** Begin Source records **

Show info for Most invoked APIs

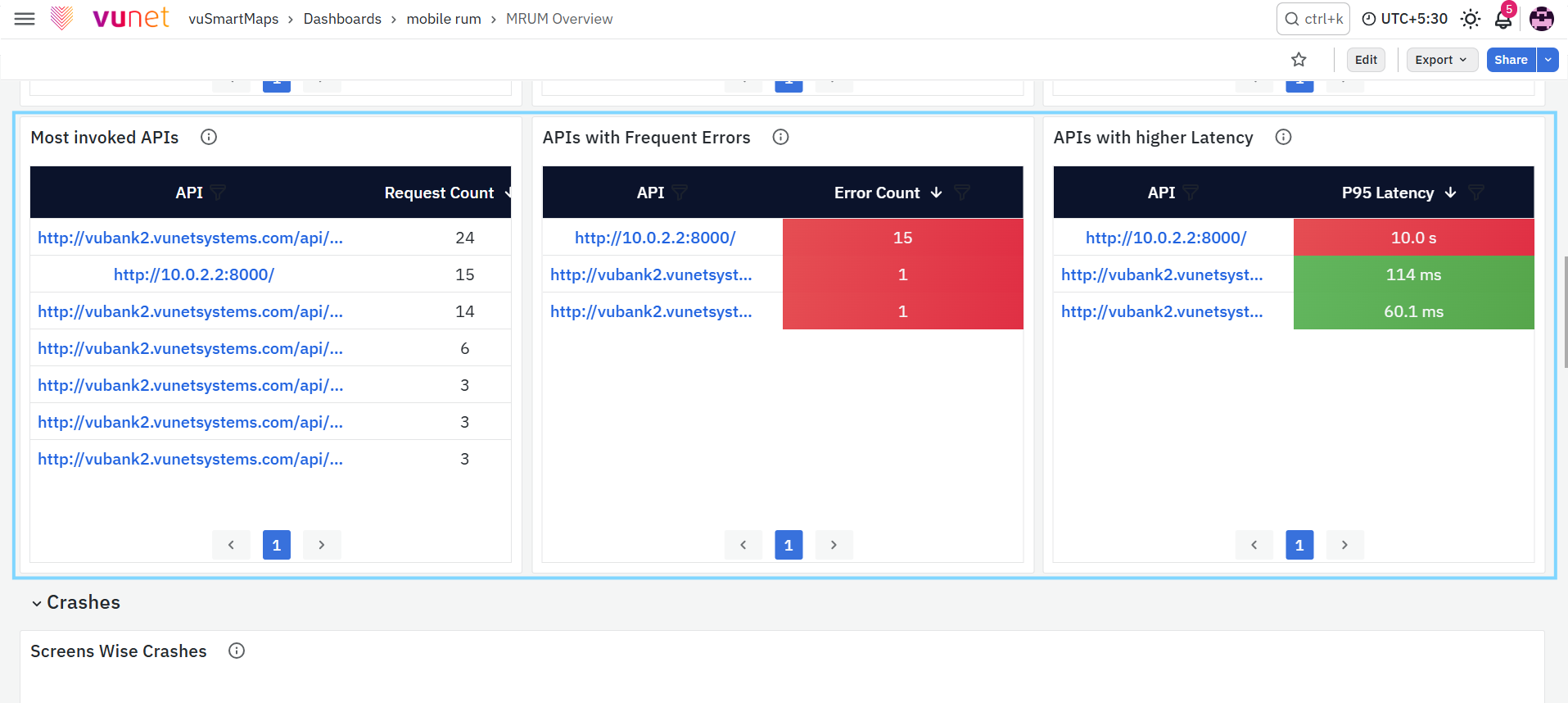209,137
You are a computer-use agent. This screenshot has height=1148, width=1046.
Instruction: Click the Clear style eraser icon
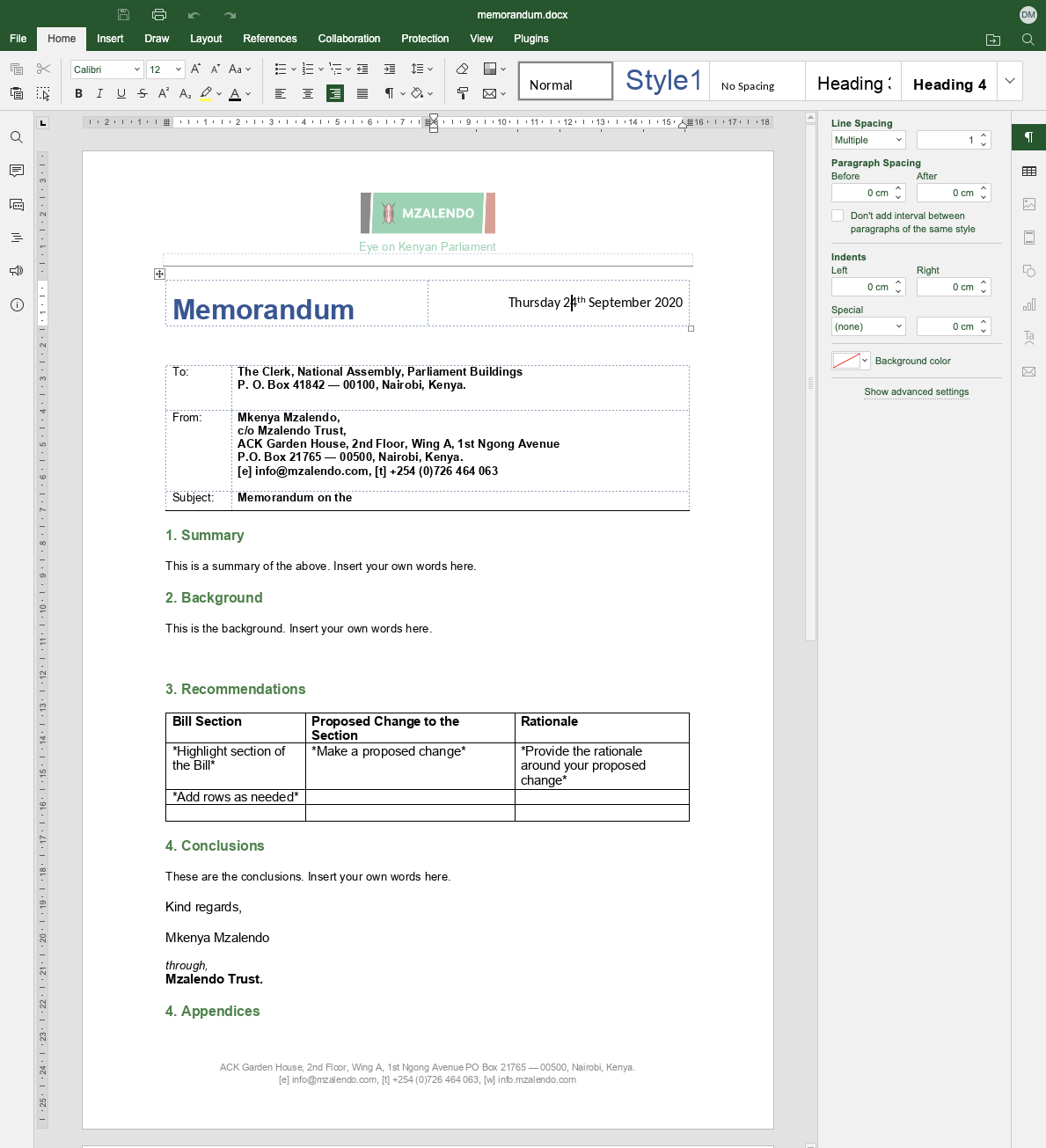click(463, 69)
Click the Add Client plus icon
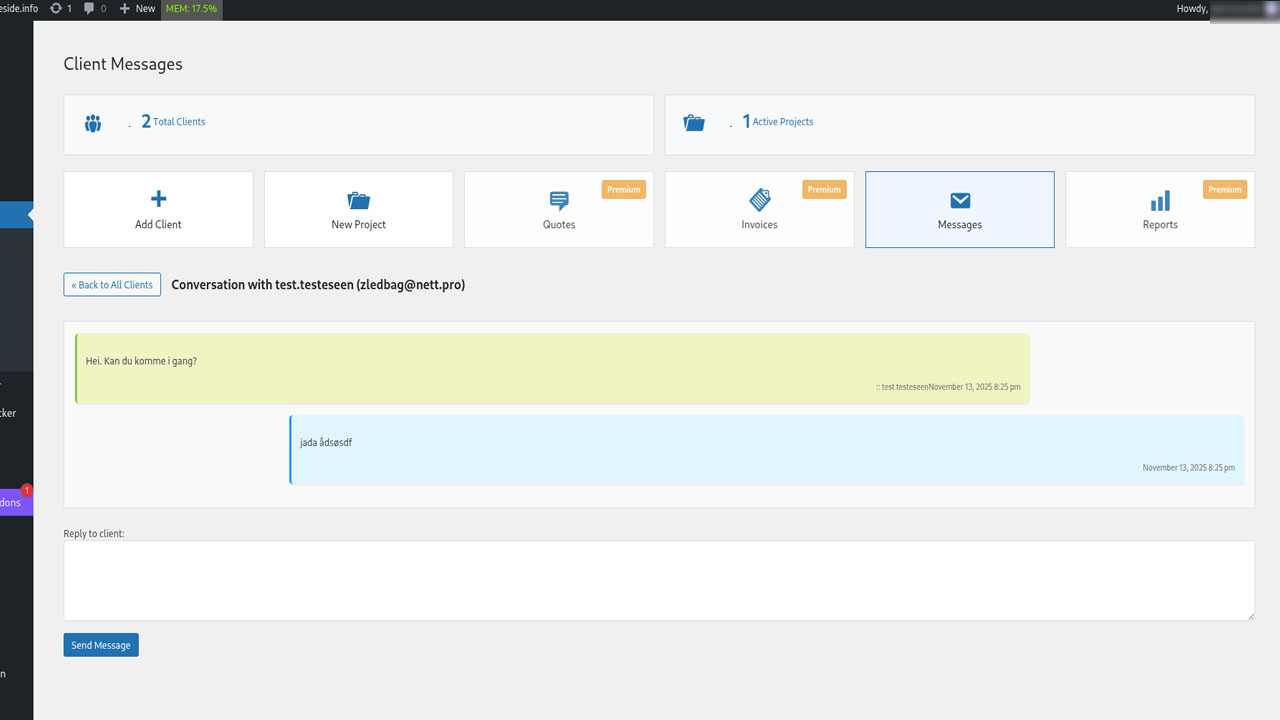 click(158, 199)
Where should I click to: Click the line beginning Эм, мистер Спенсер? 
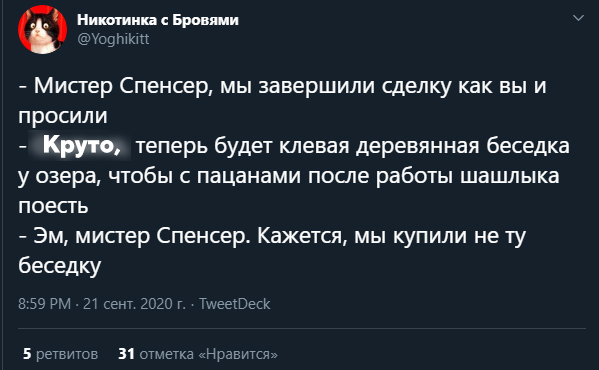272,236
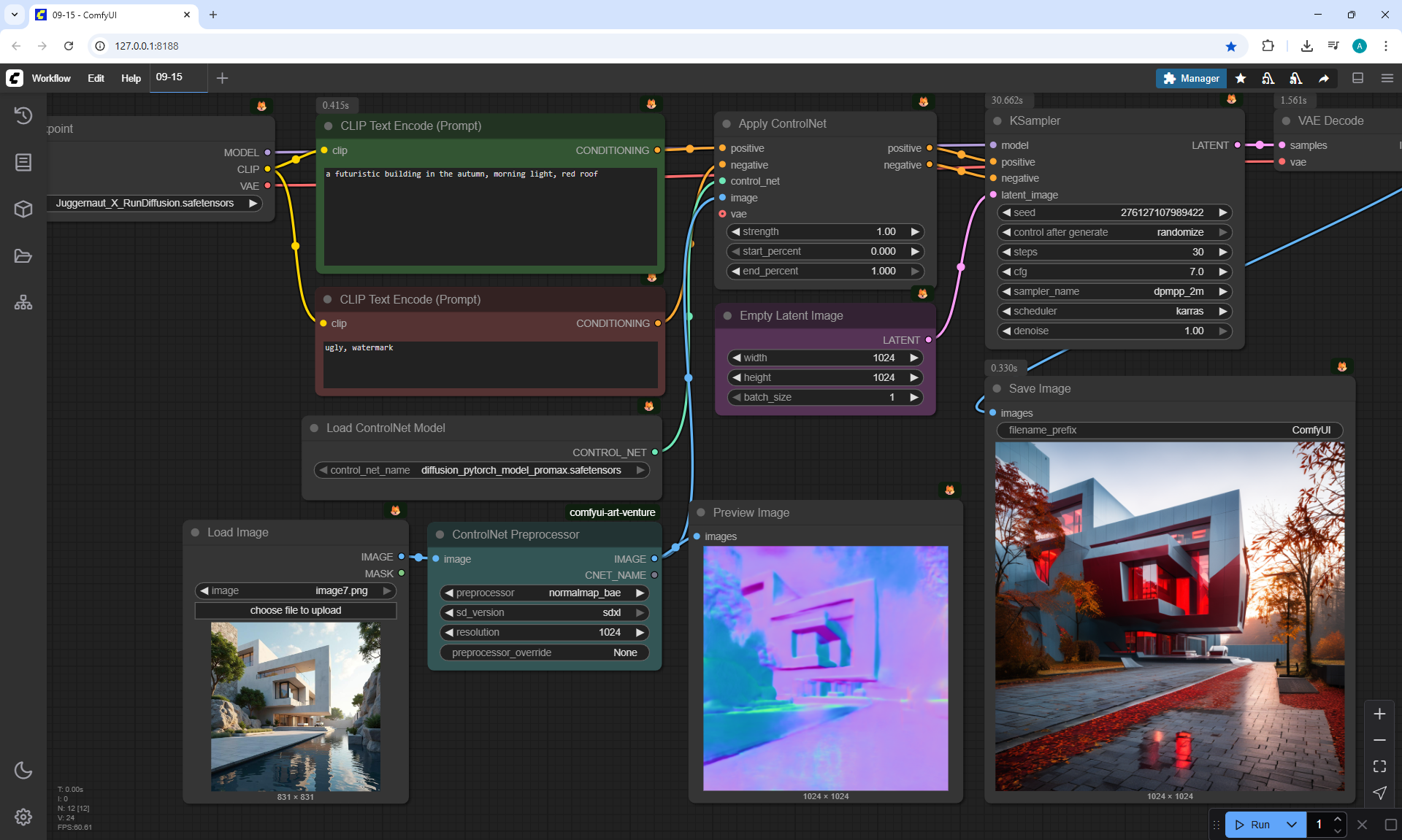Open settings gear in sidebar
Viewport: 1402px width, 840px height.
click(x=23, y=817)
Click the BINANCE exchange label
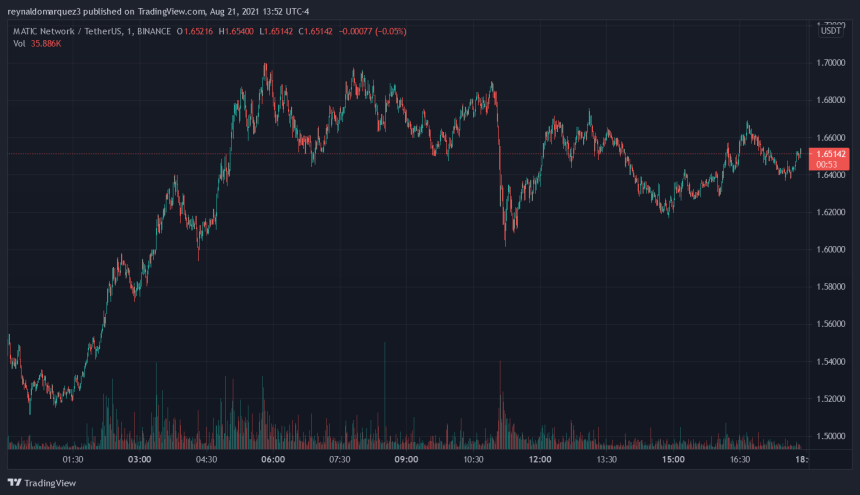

** End Source records **

● Given task:
Print the rows word for word, beginning at the line that contains "You are a computer-use" and ending with the last of the rows. Leave the pictures out of your answer.

● Reply:
You are a computer-use agent. This screenshot has height=1148, width=1046.
Instruction: Click the Clear style eraser icon
click(463, 69)
Click the Add Client plus icon
 click(158, 199)
Where should I click to: Click the line beginning Эм, мистер Спенсер? 
272,236
Open settings gear in sidebar
Viewport: 1402px width, 840px height.
click(x=23, y=817)
Click the BINANCE exchange label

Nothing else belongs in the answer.